═══ Extract to read

Alexander and Mel’s blitz on Sunday was an excellent experience all round – lots of new faces among the blitz regulars, lots of energy, perfect weather, and of course some delicious lunch!

Thanks to everyone who worked super hard smashing in the swaled vegie beds, clearing and mulching the food forest, removing grass and filling the verge with natives and mulch, putting up the chicken house, and generally clearing and improving the site.

One the mulch dust has settled, we’ll put up some reflections and photos from the day!

 

Companion planting herbs

How is everyone’s winter gardening going?
Our resident propagation guru, Sheryl, has dug up this excellent list of companion planting herbs to use in the garden

Companion planting herbs

http://www.almanac.com/

Basil In the garden: Plant with tomatoes. Repels flies and mosquitoes.
In the kitchen: Use in tomato dishes, pesto, sauces, and salad dressings.

 

Chives
In the garden: Plant with carrots.
In the kitchen: Related to the onion, chives enliven vegetable dishes, dressings, casseroles, rice, eggs, cheese dishes, sauces, gravies, and dips.

Dill
In the garden: Plant with cabbages. Keep away from carrots.
In the kitchen: Use seed for pickles and also to add aroma and taste to strong vegetables like cauliflower, cabbage, and turnips. Use fresh with green beans, potato dishes, cheese, soups, salads, seafood, and sauces.

Mint
In the garden: Plant near cabbage and tomatoes. Deters white cabbage moth.
In the kitchen: It is common in Middle Eastern dishes. Use with roast lamb or fish and in salads, jellies, or teas.

Oregano
In the garden: Good companion to all vegetables.
In the kitchen: Of Italian origin, its taste is zesty and strong, good in any tomato dish. Try oregano with summer squash and potatoes, mushroom dishes, beans, or in a marinade for lamb or game.

Parsley
In the garden: Plant near asparagus, corn, and tomatoes.
In the kitchen: Use fresh parsley in soups, sauces, and salads. It lessens the need for salt in soups. You can fry parsley and use it as a side dish with meat or fish. It is, of course, the perfect garnish.

Rosemary
In the garden: Plant near cabbage, beans, carrots, and sage. Deters cabbage moth, bean beetles, and carrot fly.
In the kitchen: Use for poultry, lamb, and tomato dishes, stews, soups, and vegetables. Try it finely chopped in breads and custards.

Sage
In the garden: Plant near rosemary, cabbage, and carrots; away from cucumbers. Deters cabbage moth and carrot fly.
In the kitchen: Use in cheese dishes, stuffing’s, soups, pickles, with beans and peas, and in salads. Excellent for salt-free cooking.

Tarragon
In the garden: Good companion to most vegetables.
In the kitchen: Great with meat, eggs, poultry, seafood, and in salad dressings, marinades, and sauces.

Thyme
In the garden: Plant near cabbage. Deters cabbage worm.

══════
═══ Source data

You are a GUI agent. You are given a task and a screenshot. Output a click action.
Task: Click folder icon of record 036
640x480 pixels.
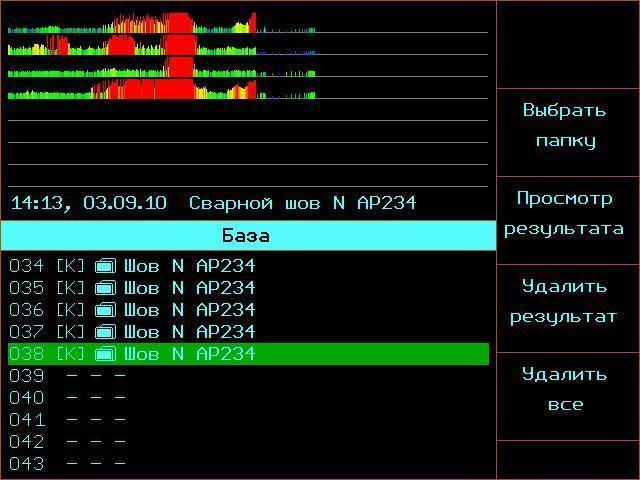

══════

List of tasks:
1 – Reproduce the garden post word for word from "Our resident propagation" to "garden: Plant with carrots.".
2 – According to the garden post, which pest does mint deter?
3 – Translate this sentence from the garden post into Spanish: "Use fresh parsley in soups, sauces, and salads."

Worked answers:
1 –
Our resident propagation guru, Sheryl, has dug up this excellent list of companion planting herbs to use in the garden

Companion planting herbs

http://www.almanac.com/

Basil In the garden: Plant with tomatoes. Repels flies and mosquitoes.
In the kitchen: Use in tomato dishes, pesto, sauces, and salad dressings.

 

Chives
In the garden: Plant with carrots.

2 – White cabbage moth.

3 – Usa perejil fresco en sopas, salsas y ensaladas.